Quarter of a large or half a small pumpkin.
1 bulb of garlic
2-3 Tablespoons olive oil
2 onions
2-3 large carrots
2 large potatoes
2-3 litres of stock (chicken or vegetable)
Cream (to serve)

Pre-heat the oven to 180°C, fan bake. While the oven is heating up, cut the pumpkin into wedges and space evenly over a baking dish. With your bulb of garlic, remove the cloves, keeping the skins on, and spread them around the pumpkin. Drizzle with oil olive and mix through - make sure everything is nicely coating in the before adding any salt and pepper.

Once the oven has reach 180°C, place the baking dish in the oven and roast for 45 minutes to an hour. Remove from the oven and leave to cool. While this is cooling, get a large pot and place it on the stove – do not turn it on.

Roughly chop the carrots, potatoes and onions and place in the pot. Slice the skin off the roasted pumpkin and add to the pot also. This should be very easy now that the pumpkin is cooked and softened.

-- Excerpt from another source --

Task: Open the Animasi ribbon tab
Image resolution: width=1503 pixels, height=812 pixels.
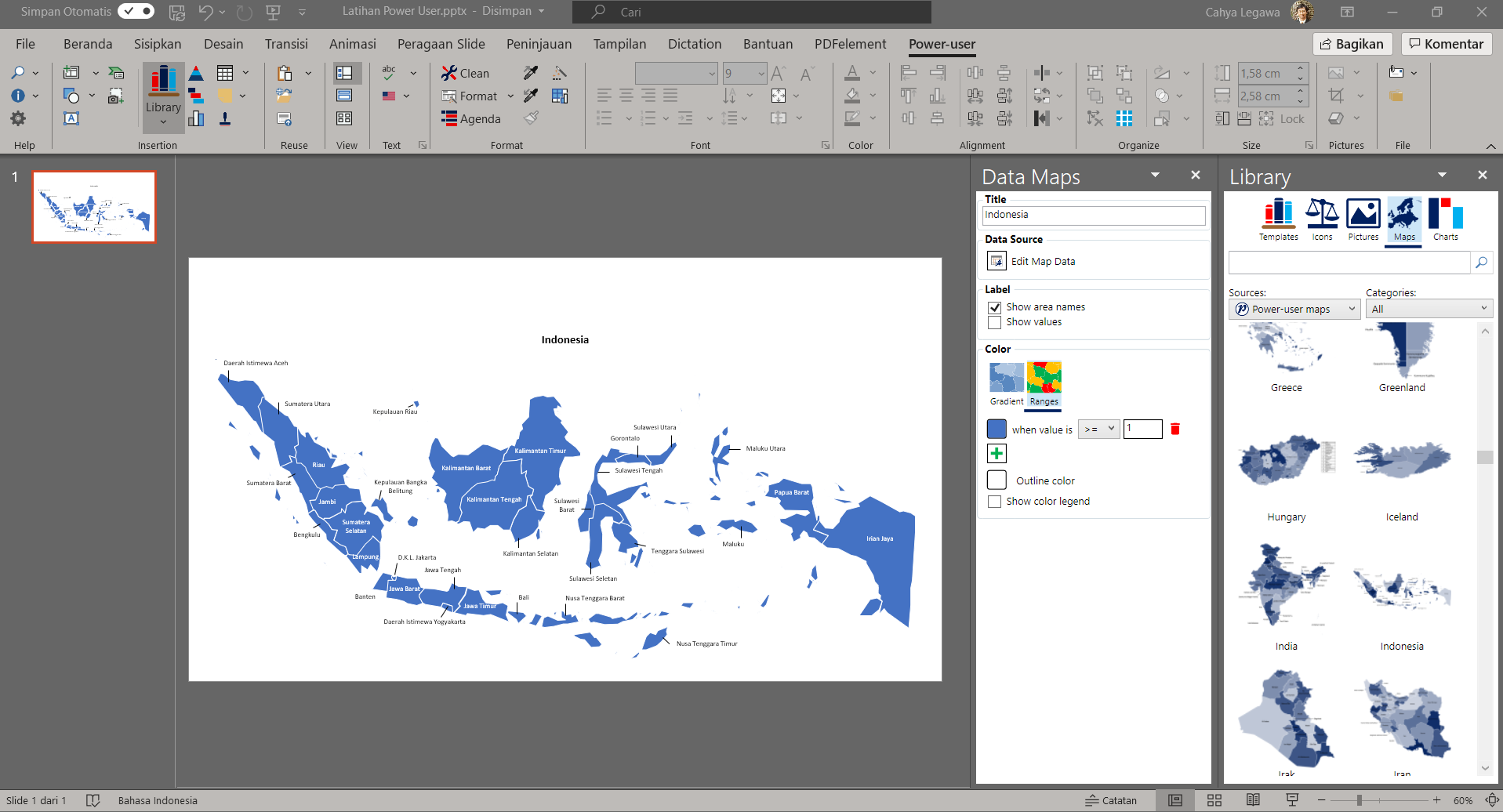Action: coord(352,44)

Cover the vegetables with the stock. When it comes to the thickness of your soup, this completely comes down to how much liquid you put in. Rule of thumb, if you want a runnier soup, make sure the vegetables are just fully submerged. If you’re wanting a thicker soup, leave the vegetables showing by around 2cm.

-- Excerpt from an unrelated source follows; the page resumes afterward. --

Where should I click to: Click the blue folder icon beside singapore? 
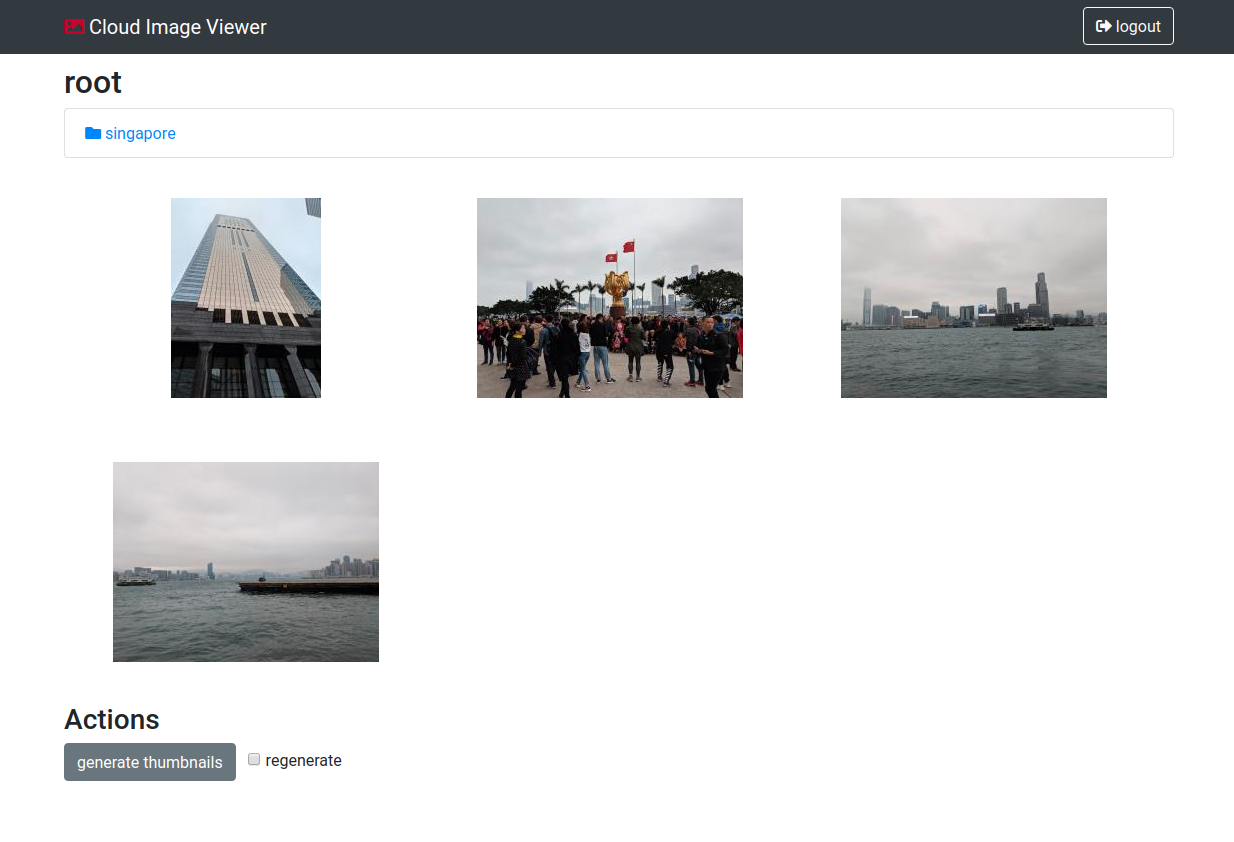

Turn the heat on medium and start pealing the garlic. The reason I do this last is because otherwise those little cloves of garlic are like lava when trying to remove them from their casings. The best way to do this is cut one of the ends off and squeeze all the goodness through. This is a lot easier with the bigger cloves and often, if the smaller ones are too fiddley, I’ll just leave them out.

Once all the garlic (or all the garlic you can be bothered getting out) is in the pot, stir, turn down to low and cover. Leave this to cook for around 20-30 minutes. When all the vegetables have softened, turn off the heat and with a hand-held blender, blend everything together. You could pour this into an actual blender, but I find a hand-held one both easier to use makes cleaning up easier.

When the soup is nice and smooth, it’s ready to serve. You can easily eat as is, but I love to add cream, a good handful of cheese and sometimes even a sprinkling of parsley. If I’m making this for a family meal, I’ll bring it to the table with all three of those (and chili for Adam) so people can help themselves and put whichever they want.

If you’re trying to save time, you can also just cook everything on the stove top opposed to baking it in the oven first, but roasting the garlic and pumpkin creates a completely different flavour. I also find a difference between leaving the skins on the potatoes and removing them. I personally prefer them off with this soup. If you make it, let me how it went and if you did anything differently.